>> Start Document text

Tricolour and a chant: We have fought and we will fight, we have won and we will win
The anti-CAA protest at the Ghanta Ghar in Lucknow on Sunday.

Piyush Srivastava   |   Lucknow   |   Published 26.01.20, 06:59 PM

At least 25,000 women and children gathered outside Lucknow’s Ghanta Ghar on Republic Day while others formed a human chain around the landmark clock tower’s courtyard, making Sunday’s turnout the highest since anti-citizenship-act protesters started converging at the spot on January 17.

“Tiranga hamara, desh hamara; bhagwa tumhara, sirf bhagwa tumhara (The Tricolour is ours and so is the country; the bhagwa is yours and only bhagwa is yours),” they chanted, referring to the Sangh’s saffron flag.

The excitement was palpable; from around 40 protesters on the first day and 400 on the next, when police are alleged to have snatched their blankets and stolen biscuit packs, their number has been rising.

The police have denied the allegation and said outsiders had entered the protest site for the blankets, forcing them to act.

But the women had pressed on, undeterred by such distractions. Over 5,000 women and children gathered at the site on January 19, the day after the alleged police action, while another thousand joined on January 20.

The police targeted the protesters again on Saturday (January 25), arresting Pooja Shukla, a student of Lucknow University, and seven others on charges including unlawful gathering and incitement to violence.

Saturday’s action seems to have enthused the protesters even more. “It was on our shoulders that the Republic of India travelled 70 years,” a 30-something woman, Tricolour painted on her right cheek, told The Telegraph.

>> End Document text

== Exercise set ==
A: In two sentences, what does the Lucknow protest report say?
B: Which lines of the entries contain the string "Find"? Return each of them in full, treating case as significant.
The entries that follow are unrelated to the Lucknow protest report.

>> Start Supplied data

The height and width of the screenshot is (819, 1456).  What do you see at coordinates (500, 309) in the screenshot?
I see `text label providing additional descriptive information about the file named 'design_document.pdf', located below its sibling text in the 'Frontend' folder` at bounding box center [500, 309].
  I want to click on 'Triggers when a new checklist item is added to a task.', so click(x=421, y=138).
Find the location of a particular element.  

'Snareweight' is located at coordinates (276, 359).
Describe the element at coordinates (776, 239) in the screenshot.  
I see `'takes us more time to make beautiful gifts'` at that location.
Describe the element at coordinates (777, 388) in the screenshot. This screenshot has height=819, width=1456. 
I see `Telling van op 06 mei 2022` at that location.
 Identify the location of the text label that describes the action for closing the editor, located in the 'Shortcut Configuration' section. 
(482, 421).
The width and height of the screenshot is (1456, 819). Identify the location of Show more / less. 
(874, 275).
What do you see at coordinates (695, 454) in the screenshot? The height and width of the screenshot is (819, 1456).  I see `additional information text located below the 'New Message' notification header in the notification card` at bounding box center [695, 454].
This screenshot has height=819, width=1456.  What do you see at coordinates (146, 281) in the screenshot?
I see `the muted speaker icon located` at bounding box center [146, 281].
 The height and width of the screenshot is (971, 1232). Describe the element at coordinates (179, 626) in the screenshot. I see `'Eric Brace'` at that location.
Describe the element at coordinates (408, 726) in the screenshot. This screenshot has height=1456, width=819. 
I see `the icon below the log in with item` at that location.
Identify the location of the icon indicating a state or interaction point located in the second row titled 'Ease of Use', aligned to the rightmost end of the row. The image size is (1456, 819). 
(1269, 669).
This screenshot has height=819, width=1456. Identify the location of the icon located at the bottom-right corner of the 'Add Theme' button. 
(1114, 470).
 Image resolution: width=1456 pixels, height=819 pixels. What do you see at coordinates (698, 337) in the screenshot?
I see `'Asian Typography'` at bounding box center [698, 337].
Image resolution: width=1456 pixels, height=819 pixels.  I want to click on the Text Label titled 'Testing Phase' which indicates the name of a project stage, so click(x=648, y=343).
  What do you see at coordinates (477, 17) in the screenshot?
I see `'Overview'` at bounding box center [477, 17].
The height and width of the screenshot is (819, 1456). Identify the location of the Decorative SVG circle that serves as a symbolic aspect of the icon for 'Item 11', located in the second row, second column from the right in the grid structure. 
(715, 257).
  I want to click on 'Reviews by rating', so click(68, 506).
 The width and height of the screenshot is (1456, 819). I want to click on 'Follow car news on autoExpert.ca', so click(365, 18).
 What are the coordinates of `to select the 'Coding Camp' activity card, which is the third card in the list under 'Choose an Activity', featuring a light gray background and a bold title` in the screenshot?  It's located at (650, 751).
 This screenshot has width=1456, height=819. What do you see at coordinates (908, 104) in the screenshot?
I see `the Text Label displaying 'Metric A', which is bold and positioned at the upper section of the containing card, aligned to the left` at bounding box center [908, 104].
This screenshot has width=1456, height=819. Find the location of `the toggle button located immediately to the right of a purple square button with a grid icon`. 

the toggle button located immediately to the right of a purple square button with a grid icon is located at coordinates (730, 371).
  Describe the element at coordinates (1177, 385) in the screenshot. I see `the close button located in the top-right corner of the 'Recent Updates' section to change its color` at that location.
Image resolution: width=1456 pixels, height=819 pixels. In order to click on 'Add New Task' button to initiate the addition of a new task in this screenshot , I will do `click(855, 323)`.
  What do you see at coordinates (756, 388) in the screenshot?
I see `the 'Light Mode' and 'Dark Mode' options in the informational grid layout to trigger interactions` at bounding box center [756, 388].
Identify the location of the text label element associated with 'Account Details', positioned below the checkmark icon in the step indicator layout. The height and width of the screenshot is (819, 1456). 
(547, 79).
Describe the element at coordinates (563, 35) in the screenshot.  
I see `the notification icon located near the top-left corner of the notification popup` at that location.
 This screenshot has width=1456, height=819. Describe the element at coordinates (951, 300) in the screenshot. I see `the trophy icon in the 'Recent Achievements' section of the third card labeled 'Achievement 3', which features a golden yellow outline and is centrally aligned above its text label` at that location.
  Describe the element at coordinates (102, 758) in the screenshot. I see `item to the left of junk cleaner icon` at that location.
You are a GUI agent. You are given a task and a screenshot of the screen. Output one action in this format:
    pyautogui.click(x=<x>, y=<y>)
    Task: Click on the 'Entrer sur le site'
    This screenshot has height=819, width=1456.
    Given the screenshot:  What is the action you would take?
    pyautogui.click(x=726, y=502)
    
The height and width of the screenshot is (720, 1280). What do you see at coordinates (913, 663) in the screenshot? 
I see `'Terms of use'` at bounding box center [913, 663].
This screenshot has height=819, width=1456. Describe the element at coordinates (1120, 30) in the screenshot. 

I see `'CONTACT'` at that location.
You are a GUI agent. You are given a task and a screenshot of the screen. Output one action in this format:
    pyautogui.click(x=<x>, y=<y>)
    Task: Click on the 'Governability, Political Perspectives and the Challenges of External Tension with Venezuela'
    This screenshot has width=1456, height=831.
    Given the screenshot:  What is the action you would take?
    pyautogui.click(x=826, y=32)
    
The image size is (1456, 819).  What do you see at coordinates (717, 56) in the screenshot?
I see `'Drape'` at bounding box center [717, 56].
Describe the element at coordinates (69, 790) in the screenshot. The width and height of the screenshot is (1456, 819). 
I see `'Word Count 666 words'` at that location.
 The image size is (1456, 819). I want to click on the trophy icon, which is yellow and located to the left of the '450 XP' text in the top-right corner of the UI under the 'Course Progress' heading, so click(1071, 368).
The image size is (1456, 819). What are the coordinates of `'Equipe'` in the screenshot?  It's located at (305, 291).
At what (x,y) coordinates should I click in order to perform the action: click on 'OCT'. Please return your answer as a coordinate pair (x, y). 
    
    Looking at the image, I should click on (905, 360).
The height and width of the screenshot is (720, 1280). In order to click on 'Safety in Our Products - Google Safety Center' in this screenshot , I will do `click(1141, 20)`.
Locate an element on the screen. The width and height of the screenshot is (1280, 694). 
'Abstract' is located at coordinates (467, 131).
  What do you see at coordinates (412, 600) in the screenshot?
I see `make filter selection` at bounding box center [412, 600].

>> End Supplied data

== Answers to the problems ==
A: At least 25,000 women and children gathered outside Lucknow's Ghanta Ghar on Republic Day, the largest turnout since anti-citizenship-act protesters began converging there on January 17, and they chanted that the Tricolour and the country belong to them. Their numbers have kept rising despite alleged police action over blankets, which the police deny, and despite the arrest on January 25 of Pooja Shukla and seven others, which seems to have enthused the protesters even more.

B:
Find the location of a particular element.  
This screenshot has width=1456, height=819. Find the location of `the toggle button located immediately to the right of a purple square button with a grid icon`. 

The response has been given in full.